* _The problem_: When you have gone through the entries below, state how many lines include the word "width" and write nothing else.

Dataset items
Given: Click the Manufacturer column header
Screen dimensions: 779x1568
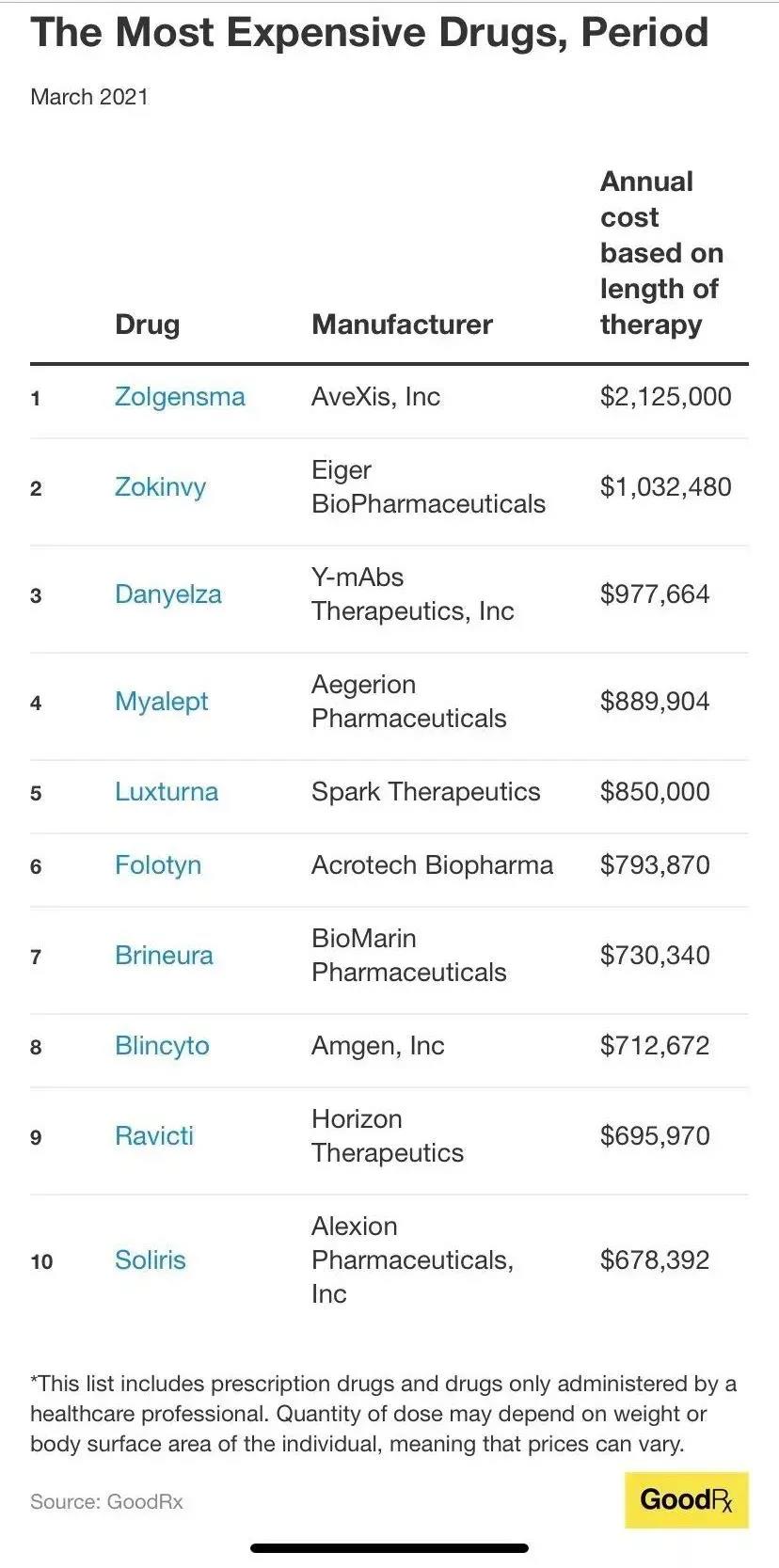Looking at the screenshot, I should tap(402, 325).
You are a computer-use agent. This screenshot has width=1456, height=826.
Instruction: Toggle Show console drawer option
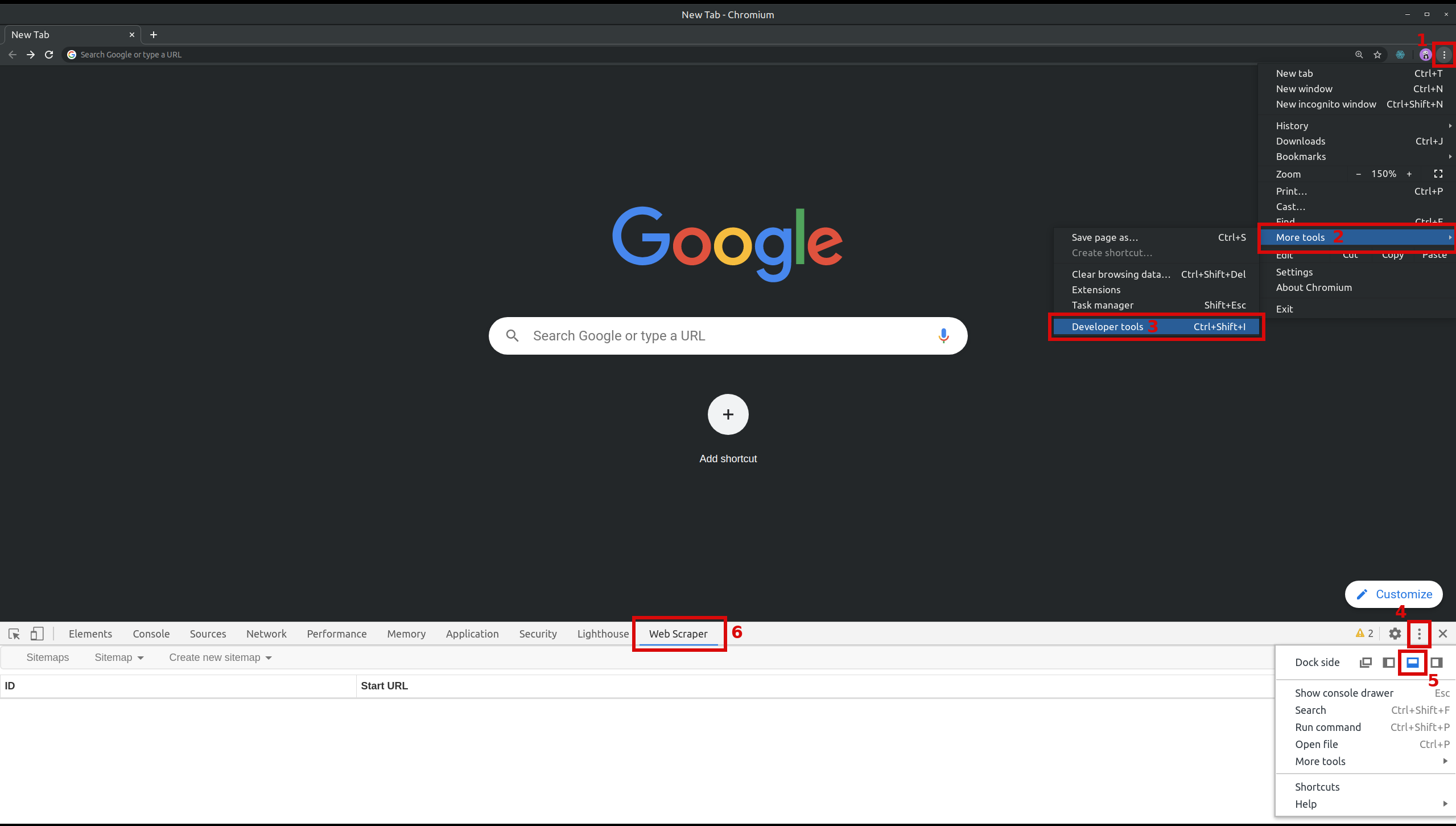(1344, 693)
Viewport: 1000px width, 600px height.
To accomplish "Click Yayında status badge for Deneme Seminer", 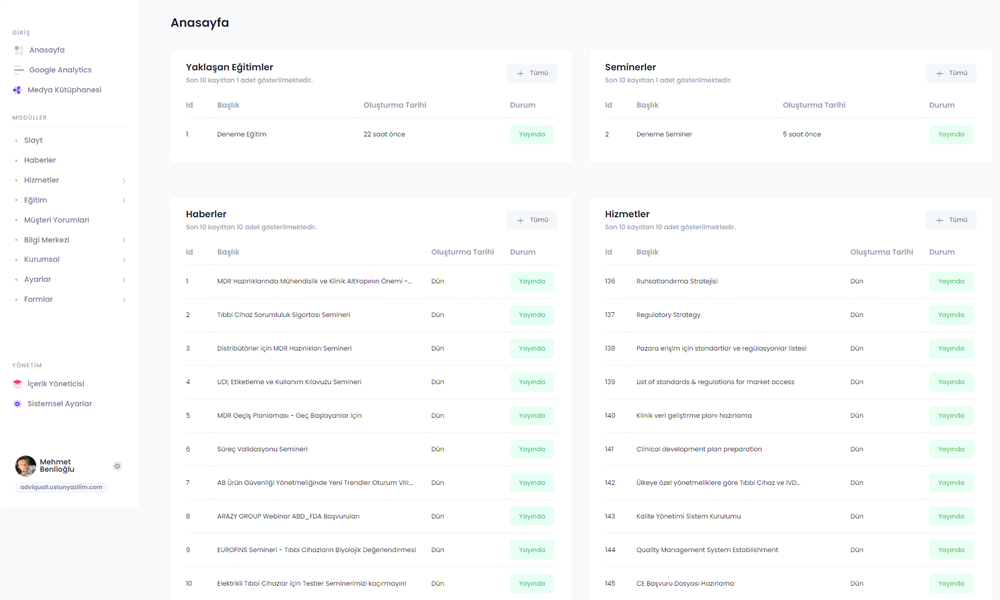I will [x=950, y=134].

* _Response area_: 2